The latest evidence of a growing supermarket price war came as Britain’s second biggest grocer unveiled underlying pre-tax profits of £761 million, up 9%, in the year to 1 March. The underlying retail operating profit of £1.036 billion was up 7.2%. Sales of £31.56 billion were up by 3.1%.
But the company said profits could be slightly lower this year as it invests in keener prices for customers in an increasingly competitive market.
It said: “In the year ahead we are guiding towards lower profitability to give us the capacity to sustain our strong competitive position that we’ve built over the past four years. We expect to deliver retail underlying operating profit of around £1 billion.”
Earlier this month Tesco said its profits could be up to £400 million lower this year if it is forced to respond to a price cutting “Rollback” offensive from a revived Asda under the leadership of Allan Leighton.
In March Asda slashed the cost of 1,500 items by as much as 45 per cent.
Aarin Chiekrie, equity analyst, Hargreaves Lansdown, said Sainsbury’s “guidance looks quite conservative at around 8% below market expectations, pointing to broadly flat revenue and profit this year.
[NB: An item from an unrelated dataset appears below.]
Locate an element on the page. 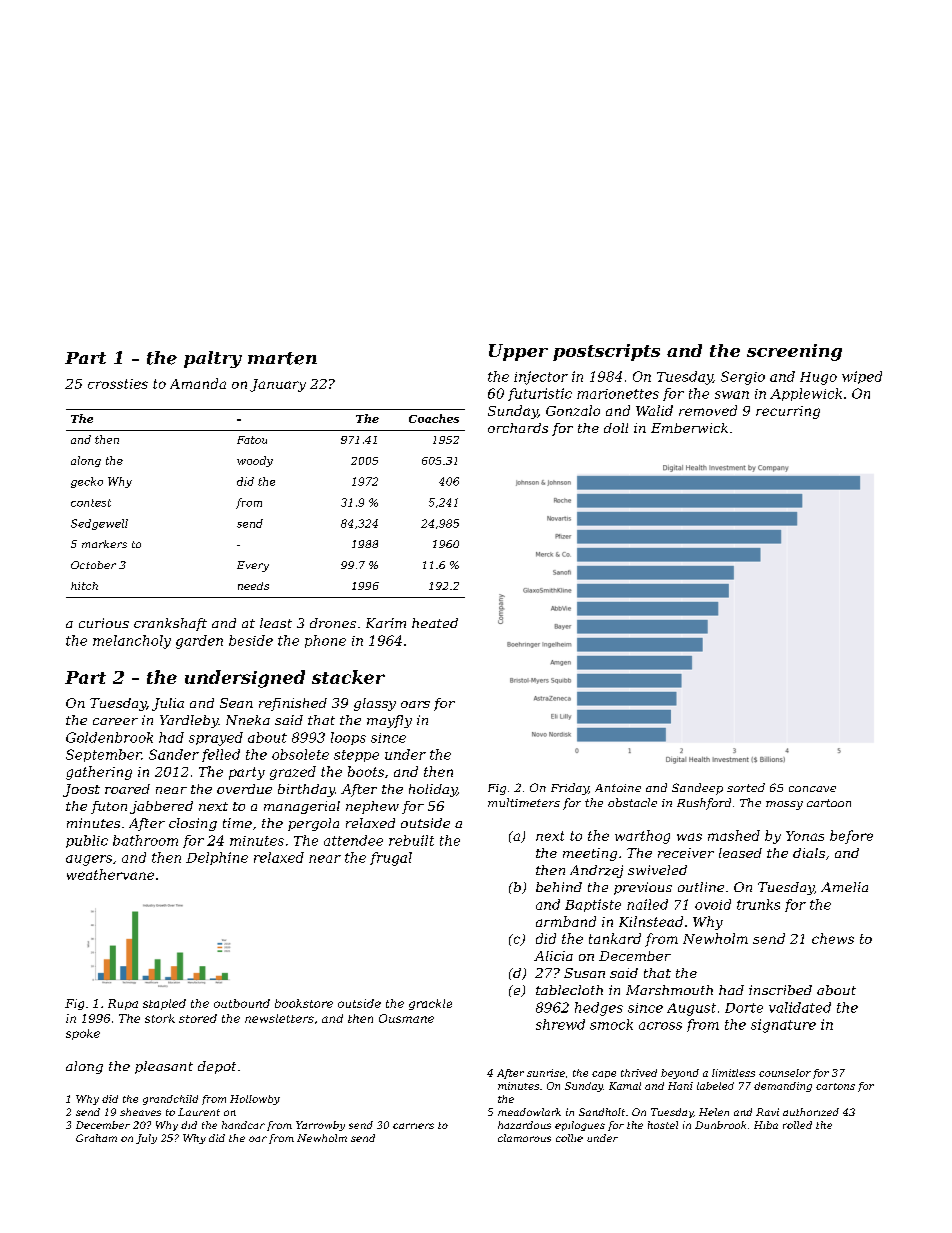 The image size is (952, 1233). Graham is located at coordinates (96, 1138).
“That echoes conservative guidance from Tesco last week, and gives Sainsbury plenty of wiggle room to get its hands dirty if competition with the likes of ASDA and Tesco heats up. But shy of an all-out price war, there could be room for positive surprises as the year progresses. “
Richard Hunter, head of markets at interactive investor, said: “With the sector about to be embroiled in a trade war of its own, Sainsbury is preparing for the fight with some added momentum which should provide some protection.
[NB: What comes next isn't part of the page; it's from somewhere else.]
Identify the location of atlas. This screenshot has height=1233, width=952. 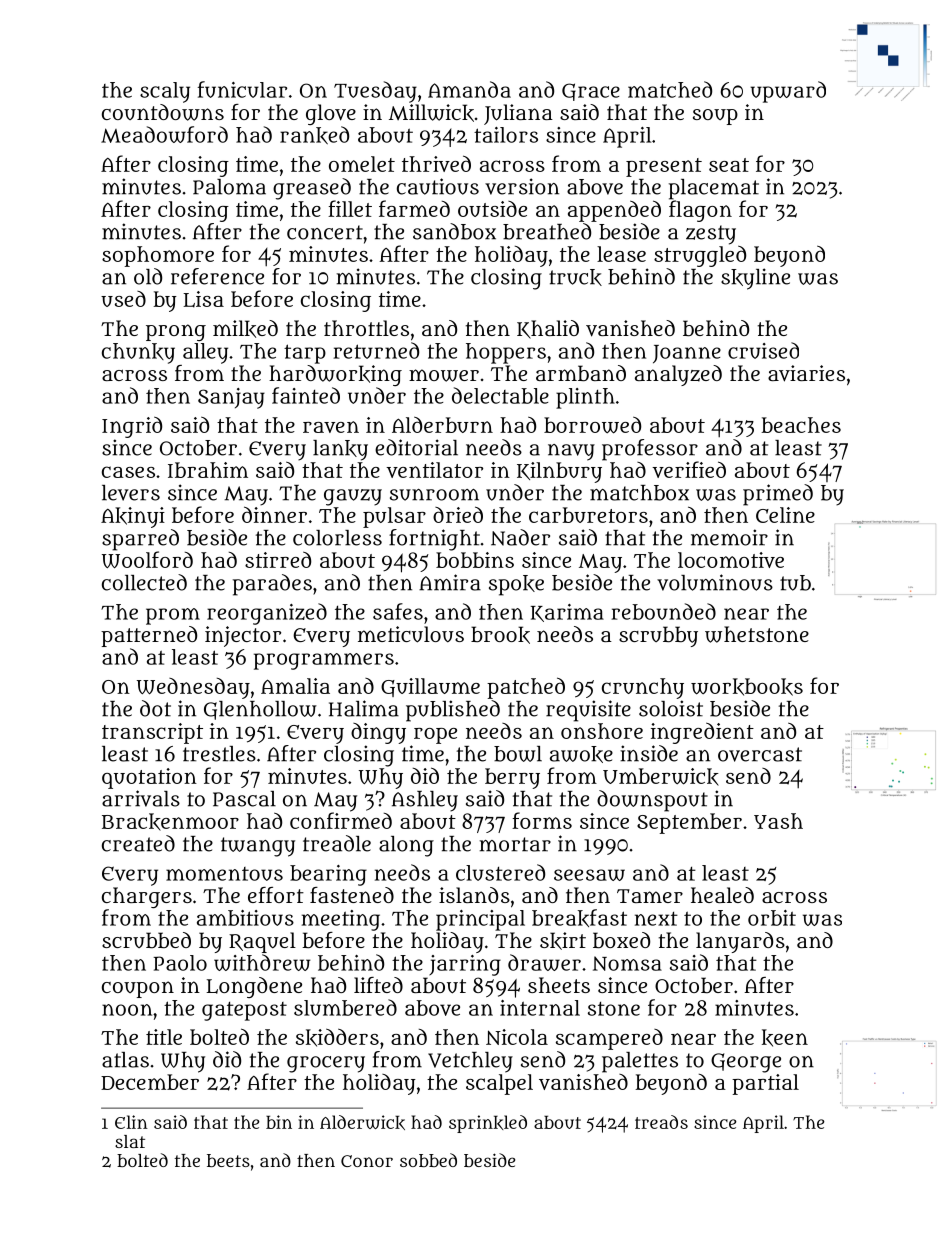
(125, 1060).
“Given that in terms of market share, Sainsbury and Asda are more closely linked with numbers of 15% and 12.5% respectively, it is perhaps Sainsbury rather than Tesco who could be under most pressure.
“However, these numbers are largely ahead of expectations, and Asda will have its work cut out if it is to upset the apple cart.”
Sainsbury’s also unveiled plans for its biggest store opening programme “in over a decade” as it seeks to increase its UK market share.
The company said it bought 14 new supermarket sites during the last financial year “in key target locations” from Homebase and Co-op.
Most of these are expected to reopen as Sainsbury’s by the end of the current financial year. The company says it expects to open 15 supermarkets in total during 2025/26 as well as 50 new convenience stores over the next two years.
In total that will add more than 400,000 sq ft of new space and “bring over 700,000 more people within a ten-minute drive of a Sainsbury’s store.”
Sainsbury’s chief executive Simon Roberts said: “We’ve transformed our business over the past four years. We have created a winning combination of value, quality and service that customers love, investing £1 billion in lowering our prices.
“More people are choosing Sainsbury’s for their main grocery shop as a result, delivering our highest market share gains in more than a decade. We are committed, above all else, to sustaining the strong competitive position we have built — consistently giving customers the great value they have come to expect from Sainsbury’s — and we expect to continue to outperform the market.”
The supermarket group also announced a share buyback of £200 million plus a special dividend of £250 million.